このサークルでの経験を活かして、後輩たちも将来野生動物に関わる分野で活躍していってもらえたらなと感じています。

活動内容

ゼニ研の活動は大きく、「個体数調査(センサス)」、「捕獲調査」、「普及啓発活動」の3つに分けることができます。

個体数調査(センサス)

これがメインの活動です。ゼニ研ができた1982年から35年以上継続して行われていますが、コロナが流行ってからは満足なセンサスができていないようです。

調査はGW期、繁殖期(6月)、換毛期(8月)、秋期(9月)の年に4回行われます。
それぞれ各3-7日程度です。

ちなみに、これほどの努力量でこのアザラシの調査を行っているのは世界でもゼニ研だけらしいです。

調査地は道東の10箇所ほどにあり、1つの調査地につき2~4人の部員が担当します。

調査地は鳥獣保護区や私有地ですが、行政や地主さんに許可をもらってから現地に赴いてました。

同じサークルの仲間たちが、道東の沿岸に散らばって同じ時間に、同じ動物を数えていると思うと非常に大きなことをしている思いがしました。

 

調査は朝に行います。

ゼニガタアザラシは岩礁性といい岩の上で休む種類であるため、海岸沿いのポイントで岩場を観察して数をカウントします。

ポイントのほとんどは下のイラストのように「崖」です。

一歩(は言い過ぎだけど”数歩”)踏み外すと数十メートル落下して海に真っ逆さま、なんて場所も多く存在します。

場所によっては念の為ロープを利用して降りていくなどして、安全には十分配慮していました。

干潮のときに岩場が最も露出し、アザラシの上陸頭数も最大になることが多いので、毎日少なくとも干潮時刻の前後2時間の計4時間で30分おきに頭数を数えます。

調査では主に望遠鏡を使用しますが、岩場が近いポイントでは双眼鏡でも十分にカウントが可能です。

- _データ行_:

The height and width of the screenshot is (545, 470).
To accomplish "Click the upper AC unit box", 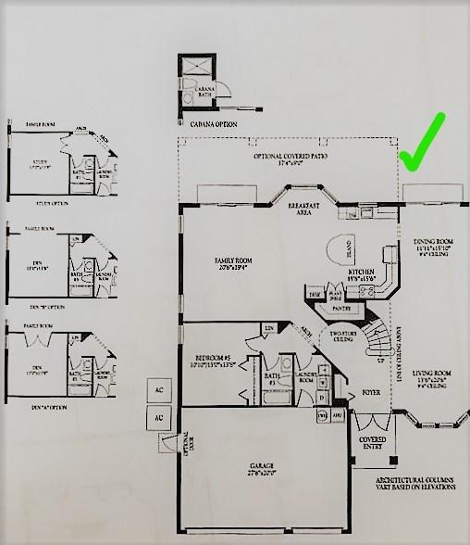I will point(158,391).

- _取り組む課題_:
1 > ゼニガタアザラシ調査についての文章では、個体数調査は年に何回、どの時期に行われるとされているか。
2 > ゼニガタアザラシ調査についての文章を、最後の文の後から引き継いで書き進めよ。

- _演習の解答_:
1 > 年4回で、GW期、繁殖期(6月)、換毛期(8月)、秋期(9月)に行われる。

2 >
しかし、そのような場所では人間が大きく動いてしまうと、臆病なアザラシたちが海に逃げてしまうので調査中はじっとしなければなりませんでした。

僕たちは岩に名前をつけており、どの岩に何頭いたかを確認して野帳にメモします。

調査が全て終わったら、それぞれの調査地の最大頭数を合計して、その調査で最大何頭確認できたかを結果としてまとめます。

ゼニ研の調査結果は共同研究として学会や論文発表したり、環境省の方に活用していただいたこともありました。

 

個体数調査がどのような方法で行われているかについてご説明しました。

次にセンサス生活について書いていきたいと思います。

1回の調査は3~7日間です。この間、僕たちはどのようにして生活していたのでしょうか?

調査地は、海岸沿い(ビーチではなく崖)、無人島、岬なのですが、ほとんどの場所が人里離れた場所にあり、中には車で乗り込めないところもあります。

そのため調査中はずっとテント生活です。もちろんキャンプ場ではなく、野営です。

上でも述べたようにテントを張る場所に立ち入る際は予め役所に申請を行なっており、調査地の自然や生き物に人間の影響が出ないように許可に準じて生活しています。

調査のときはテント、寝袋、調理器具とともに、調査期間中の食材と水をもちこんでサバイバル生活をしています。

陸地であれば途中で買い出しに行くこともできるのですが、無人島の場合は調査終了まで船の迎えがないので本当に油断はできません。

野営であるため、電気や水道はありません。

緊急時などの連絡手段としてスマホは持っているのですが、充電できないため満足に使うことができず、モバイルバッテリーを持っていっても不安でした、、

水はポリタンクに入れて持って行き、トイレは穴を掘って行い、お風呂にもずっと入れませんでした。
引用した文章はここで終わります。